GIVEN REQUEST: Pull out the passage of the text on Russia's economy below, copying it word for word from "General Economic Picture" up to and including "end of 2026.".

TEXT TO READ:

☆ ☆ ☆ ☆ ☆

High oil prices, driven by the Middle East conflict, are providing the budget with additional oil and gas revenues; however, a strengthening ruble and export difficulties are holding back their growth.

General Economic Picture

According to Rosstat, Russia’s GDP contracted by 0.2% in the first quarter of 2026 compared to the same period last year. 

President Vladimir Putin noted at a meeting on May 15 that government measures were beginning to show “a certain positive result,” but called for priority attention to supporting economic growth. 

Economy Minister Maxim Reshetnikov emphasized that the economy is coping with challenges, inflation is falling, and unemployment remains at minimal levels.

Retail trade is experiencing a crisis: in the first quarter of 2026, the sector hit three historic lows. The Economy Ministry forecasts retail trade turnover growth of just 0.8% in 2026 (compared to 4.1% the previous year). The clothing and footwear market could lose up to 40% of its stores by the end of 2026.

☆ ☆ ☆ ☆ ☆

RECORDED DATA:
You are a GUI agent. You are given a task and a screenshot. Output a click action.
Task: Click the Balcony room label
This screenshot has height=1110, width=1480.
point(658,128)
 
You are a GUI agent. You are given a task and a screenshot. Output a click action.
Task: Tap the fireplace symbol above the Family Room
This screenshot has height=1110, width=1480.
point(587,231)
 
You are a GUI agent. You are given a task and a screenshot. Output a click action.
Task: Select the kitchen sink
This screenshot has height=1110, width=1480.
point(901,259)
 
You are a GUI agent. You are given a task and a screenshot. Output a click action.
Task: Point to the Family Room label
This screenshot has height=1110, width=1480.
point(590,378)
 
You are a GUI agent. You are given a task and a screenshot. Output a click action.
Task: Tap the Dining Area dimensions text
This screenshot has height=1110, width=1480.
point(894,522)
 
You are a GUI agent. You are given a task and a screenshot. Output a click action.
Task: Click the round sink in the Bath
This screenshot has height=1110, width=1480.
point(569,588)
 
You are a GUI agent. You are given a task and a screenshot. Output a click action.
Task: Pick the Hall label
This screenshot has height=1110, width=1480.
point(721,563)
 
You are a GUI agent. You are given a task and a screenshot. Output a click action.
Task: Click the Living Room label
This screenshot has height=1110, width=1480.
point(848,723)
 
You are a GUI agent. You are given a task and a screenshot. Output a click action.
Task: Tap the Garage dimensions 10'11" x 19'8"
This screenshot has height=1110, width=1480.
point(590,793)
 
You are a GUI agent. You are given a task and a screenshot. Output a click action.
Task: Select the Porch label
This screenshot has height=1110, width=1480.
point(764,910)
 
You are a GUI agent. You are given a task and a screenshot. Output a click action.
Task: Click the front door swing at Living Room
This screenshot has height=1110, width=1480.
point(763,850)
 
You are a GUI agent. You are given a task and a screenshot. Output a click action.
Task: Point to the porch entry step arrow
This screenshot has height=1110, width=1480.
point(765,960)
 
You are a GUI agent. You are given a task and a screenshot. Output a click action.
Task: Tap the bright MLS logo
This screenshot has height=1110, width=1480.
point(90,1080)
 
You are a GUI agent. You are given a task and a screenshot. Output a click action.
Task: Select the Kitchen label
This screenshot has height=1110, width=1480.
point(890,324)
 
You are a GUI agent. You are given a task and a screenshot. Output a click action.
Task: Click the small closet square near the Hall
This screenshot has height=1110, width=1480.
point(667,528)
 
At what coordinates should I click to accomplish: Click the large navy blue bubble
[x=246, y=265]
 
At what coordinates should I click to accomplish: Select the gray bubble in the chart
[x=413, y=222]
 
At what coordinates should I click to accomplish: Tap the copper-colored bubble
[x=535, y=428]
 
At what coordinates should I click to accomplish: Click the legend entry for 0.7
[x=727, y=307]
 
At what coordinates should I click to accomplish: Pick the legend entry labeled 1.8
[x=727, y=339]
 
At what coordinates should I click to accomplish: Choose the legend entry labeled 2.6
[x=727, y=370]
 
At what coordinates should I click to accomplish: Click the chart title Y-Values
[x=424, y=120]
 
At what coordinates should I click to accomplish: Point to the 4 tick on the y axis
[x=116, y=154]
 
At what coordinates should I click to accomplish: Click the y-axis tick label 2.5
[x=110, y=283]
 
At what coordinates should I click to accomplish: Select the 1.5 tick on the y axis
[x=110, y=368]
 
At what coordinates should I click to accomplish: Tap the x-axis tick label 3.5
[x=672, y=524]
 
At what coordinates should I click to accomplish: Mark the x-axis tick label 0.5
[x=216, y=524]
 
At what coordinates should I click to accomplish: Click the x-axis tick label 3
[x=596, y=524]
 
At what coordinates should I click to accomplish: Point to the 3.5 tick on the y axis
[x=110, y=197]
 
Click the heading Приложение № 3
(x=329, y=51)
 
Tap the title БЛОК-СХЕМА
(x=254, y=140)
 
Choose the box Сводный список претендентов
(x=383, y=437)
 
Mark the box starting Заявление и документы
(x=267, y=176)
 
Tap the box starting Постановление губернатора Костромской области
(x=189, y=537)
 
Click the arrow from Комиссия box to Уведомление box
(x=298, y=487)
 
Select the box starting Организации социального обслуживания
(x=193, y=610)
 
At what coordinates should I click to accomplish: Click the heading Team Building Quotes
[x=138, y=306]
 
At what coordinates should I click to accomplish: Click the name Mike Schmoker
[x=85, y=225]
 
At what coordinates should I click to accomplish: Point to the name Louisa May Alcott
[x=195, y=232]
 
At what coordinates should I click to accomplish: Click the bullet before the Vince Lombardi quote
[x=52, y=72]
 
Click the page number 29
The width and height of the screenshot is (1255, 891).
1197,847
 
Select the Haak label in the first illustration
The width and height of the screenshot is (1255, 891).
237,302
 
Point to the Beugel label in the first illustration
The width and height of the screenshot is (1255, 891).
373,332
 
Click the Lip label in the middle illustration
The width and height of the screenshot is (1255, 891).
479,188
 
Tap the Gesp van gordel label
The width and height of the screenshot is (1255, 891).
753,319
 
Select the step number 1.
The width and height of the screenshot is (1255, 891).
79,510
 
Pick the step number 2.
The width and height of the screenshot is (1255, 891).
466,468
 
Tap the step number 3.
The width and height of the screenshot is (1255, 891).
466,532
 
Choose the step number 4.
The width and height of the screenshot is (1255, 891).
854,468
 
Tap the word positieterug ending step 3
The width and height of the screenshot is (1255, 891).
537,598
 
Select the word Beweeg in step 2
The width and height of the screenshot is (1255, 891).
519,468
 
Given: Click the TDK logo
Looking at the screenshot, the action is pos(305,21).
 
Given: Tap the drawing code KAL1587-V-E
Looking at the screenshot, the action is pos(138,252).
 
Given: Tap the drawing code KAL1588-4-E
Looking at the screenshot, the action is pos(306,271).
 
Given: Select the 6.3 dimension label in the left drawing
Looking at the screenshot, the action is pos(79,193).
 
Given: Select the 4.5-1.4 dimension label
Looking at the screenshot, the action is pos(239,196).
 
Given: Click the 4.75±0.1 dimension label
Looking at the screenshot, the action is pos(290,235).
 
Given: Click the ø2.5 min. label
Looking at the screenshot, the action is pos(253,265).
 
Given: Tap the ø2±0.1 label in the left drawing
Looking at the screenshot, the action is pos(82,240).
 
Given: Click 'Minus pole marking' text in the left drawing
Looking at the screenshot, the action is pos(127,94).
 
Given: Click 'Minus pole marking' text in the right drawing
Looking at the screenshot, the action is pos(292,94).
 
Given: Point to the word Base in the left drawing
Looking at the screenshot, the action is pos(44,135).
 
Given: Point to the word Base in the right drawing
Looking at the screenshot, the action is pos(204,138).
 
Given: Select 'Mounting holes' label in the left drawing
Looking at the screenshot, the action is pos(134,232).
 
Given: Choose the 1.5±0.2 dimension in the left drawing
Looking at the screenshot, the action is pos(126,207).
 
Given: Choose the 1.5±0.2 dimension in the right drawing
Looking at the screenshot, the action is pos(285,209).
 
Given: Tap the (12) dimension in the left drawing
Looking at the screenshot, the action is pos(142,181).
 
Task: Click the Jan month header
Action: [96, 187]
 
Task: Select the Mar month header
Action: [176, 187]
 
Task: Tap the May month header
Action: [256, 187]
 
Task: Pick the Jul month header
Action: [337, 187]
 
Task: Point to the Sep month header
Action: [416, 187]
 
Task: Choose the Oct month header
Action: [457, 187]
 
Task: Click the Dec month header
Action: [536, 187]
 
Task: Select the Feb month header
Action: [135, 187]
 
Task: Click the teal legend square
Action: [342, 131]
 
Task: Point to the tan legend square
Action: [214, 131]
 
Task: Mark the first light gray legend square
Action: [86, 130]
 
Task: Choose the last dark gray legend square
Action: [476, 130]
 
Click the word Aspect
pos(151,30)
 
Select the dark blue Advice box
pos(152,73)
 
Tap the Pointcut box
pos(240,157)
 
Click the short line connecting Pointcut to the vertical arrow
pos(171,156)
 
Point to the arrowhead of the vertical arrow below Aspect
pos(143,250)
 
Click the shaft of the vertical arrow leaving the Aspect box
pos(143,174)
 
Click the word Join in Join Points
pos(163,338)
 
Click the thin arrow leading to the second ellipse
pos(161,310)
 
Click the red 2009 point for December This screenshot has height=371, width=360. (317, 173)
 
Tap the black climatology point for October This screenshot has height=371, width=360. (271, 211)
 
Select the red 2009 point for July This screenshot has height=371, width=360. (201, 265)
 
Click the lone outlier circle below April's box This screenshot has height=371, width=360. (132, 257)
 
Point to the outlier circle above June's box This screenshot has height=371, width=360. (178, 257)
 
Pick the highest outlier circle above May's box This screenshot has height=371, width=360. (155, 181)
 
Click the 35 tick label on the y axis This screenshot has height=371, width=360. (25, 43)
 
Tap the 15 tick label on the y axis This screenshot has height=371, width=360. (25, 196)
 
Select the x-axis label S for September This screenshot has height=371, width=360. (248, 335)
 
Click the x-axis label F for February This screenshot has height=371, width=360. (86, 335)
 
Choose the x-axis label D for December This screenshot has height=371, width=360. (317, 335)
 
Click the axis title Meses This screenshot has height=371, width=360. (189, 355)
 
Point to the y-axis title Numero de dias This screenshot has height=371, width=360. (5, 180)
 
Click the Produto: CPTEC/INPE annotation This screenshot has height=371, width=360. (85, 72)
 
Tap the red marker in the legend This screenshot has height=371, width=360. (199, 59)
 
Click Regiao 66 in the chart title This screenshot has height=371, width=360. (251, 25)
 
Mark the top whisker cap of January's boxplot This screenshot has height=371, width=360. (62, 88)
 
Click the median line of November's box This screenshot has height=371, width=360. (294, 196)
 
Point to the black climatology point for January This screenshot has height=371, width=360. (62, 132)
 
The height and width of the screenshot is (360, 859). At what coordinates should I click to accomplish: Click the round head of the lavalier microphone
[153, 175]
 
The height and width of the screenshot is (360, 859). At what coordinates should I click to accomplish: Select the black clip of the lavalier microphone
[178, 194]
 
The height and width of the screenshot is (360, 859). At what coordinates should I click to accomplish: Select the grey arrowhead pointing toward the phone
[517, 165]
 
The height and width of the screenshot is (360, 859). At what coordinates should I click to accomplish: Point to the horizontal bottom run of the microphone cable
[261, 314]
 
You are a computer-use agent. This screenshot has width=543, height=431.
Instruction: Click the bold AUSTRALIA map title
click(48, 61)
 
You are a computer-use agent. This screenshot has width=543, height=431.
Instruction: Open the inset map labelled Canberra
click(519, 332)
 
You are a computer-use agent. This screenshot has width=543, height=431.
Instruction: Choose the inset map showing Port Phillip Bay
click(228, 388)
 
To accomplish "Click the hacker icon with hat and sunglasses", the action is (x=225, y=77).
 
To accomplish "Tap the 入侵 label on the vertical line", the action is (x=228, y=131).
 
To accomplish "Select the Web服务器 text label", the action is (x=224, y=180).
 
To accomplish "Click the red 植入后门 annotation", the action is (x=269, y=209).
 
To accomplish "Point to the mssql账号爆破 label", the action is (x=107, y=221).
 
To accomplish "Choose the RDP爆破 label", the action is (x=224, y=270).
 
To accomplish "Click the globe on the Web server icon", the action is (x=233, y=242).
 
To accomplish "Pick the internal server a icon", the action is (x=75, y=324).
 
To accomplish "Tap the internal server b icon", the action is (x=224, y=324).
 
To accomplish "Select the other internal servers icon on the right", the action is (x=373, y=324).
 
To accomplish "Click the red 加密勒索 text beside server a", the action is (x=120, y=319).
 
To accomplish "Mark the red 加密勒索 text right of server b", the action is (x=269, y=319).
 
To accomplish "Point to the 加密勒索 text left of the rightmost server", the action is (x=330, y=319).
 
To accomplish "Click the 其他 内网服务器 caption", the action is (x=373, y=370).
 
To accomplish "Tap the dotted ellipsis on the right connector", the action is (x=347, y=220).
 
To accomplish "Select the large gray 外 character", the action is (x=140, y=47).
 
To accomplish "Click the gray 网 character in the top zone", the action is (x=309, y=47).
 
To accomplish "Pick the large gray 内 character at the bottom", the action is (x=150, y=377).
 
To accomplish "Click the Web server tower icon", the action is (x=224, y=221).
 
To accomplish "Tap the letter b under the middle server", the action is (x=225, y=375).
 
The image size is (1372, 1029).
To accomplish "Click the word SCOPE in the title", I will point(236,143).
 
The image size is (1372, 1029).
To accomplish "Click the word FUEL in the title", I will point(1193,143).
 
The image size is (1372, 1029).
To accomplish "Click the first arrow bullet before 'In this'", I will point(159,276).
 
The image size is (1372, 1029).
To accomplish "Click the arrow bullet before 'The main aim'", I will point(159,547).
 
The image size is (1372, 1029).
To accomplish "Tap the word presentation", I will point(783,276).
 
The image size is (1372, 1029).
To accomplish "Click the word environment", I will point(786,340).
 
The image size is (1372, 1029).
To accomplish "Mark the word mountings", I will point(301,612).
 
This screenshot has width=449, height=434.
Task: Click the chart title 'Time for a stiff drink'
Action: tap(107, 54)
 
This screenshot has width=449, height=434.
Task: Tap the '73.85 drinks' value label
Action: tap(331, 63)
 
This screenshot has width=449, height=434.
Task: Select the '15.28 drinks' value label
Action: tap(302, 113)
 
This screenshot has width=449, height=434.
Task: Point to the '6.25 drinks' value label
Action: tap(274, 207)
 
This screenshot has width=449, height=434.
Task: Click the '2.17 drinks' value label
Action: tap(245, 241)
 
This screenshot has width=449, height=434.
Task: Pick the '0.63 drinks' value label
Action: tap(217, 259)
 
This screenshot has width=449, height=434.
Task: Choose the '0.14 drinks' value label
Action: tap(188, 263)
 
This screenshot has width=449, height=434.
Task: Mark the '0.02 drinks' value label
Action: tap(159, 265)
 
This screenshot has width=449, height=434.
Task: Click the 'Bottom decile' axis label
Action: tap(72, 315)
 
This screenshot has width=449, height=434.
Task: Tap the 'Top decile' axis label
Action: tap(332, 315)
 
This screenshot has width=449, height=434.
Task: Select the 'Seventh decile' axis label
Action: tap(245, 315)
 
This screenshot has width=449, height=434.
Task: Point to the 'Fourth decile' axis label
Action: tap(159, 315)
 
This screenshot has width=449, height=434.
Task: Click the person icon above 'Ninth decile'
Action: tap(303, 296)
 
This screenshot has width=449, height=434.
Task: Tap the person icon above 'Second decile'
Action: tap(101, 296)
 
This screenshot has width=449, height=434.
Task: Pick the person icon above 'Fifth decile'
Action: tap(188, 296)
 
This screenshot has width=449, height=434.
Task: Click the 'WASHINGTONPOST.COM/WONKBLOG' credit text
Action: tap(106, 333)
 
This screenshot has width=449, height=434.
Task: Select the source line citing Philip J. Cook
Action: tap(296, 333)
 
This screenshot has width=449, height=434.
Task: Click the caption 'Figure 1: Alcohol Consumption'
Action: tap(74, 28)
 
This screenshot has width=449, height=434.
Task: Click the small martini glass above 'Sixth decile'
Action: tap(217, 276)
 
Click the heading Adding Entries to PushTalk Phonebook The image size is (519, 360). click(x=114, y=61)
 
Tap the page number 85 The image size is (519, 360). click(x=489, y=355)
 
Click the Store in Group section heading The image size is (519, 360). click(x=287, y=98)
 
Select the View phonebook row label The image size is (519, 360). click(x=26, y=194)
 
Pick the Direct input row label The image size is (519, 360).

☆ ☆ ☆ ☆ ☆

WORKED SOLUTION:
General Economic Picture

According to Rosstat, Russia’s GDP contracted by 0.2% in the first quarter of 2026 compared to the same period last year. 

President Vladimir Putin noted at a meeting on May 15 that government measures were beginning to show “a certain positive result,” but called for priority attention to supporting economic growth. 

Economy Minister Maxim Reshetnikov emphasized that the economy is coping with challenges, inflation is falling, and unemployment remains at minimal levels.

Retail trade is experiencing a crisis: in the first quarter of 2026, the sector hit three historic lows. The Economy Ministry forecasts retail trade turnover growth of just 0.8% in 2026 (compared to 4.1% the previous year). The clothing and footwear market could lose up to 40% of its stores by the end of 2026.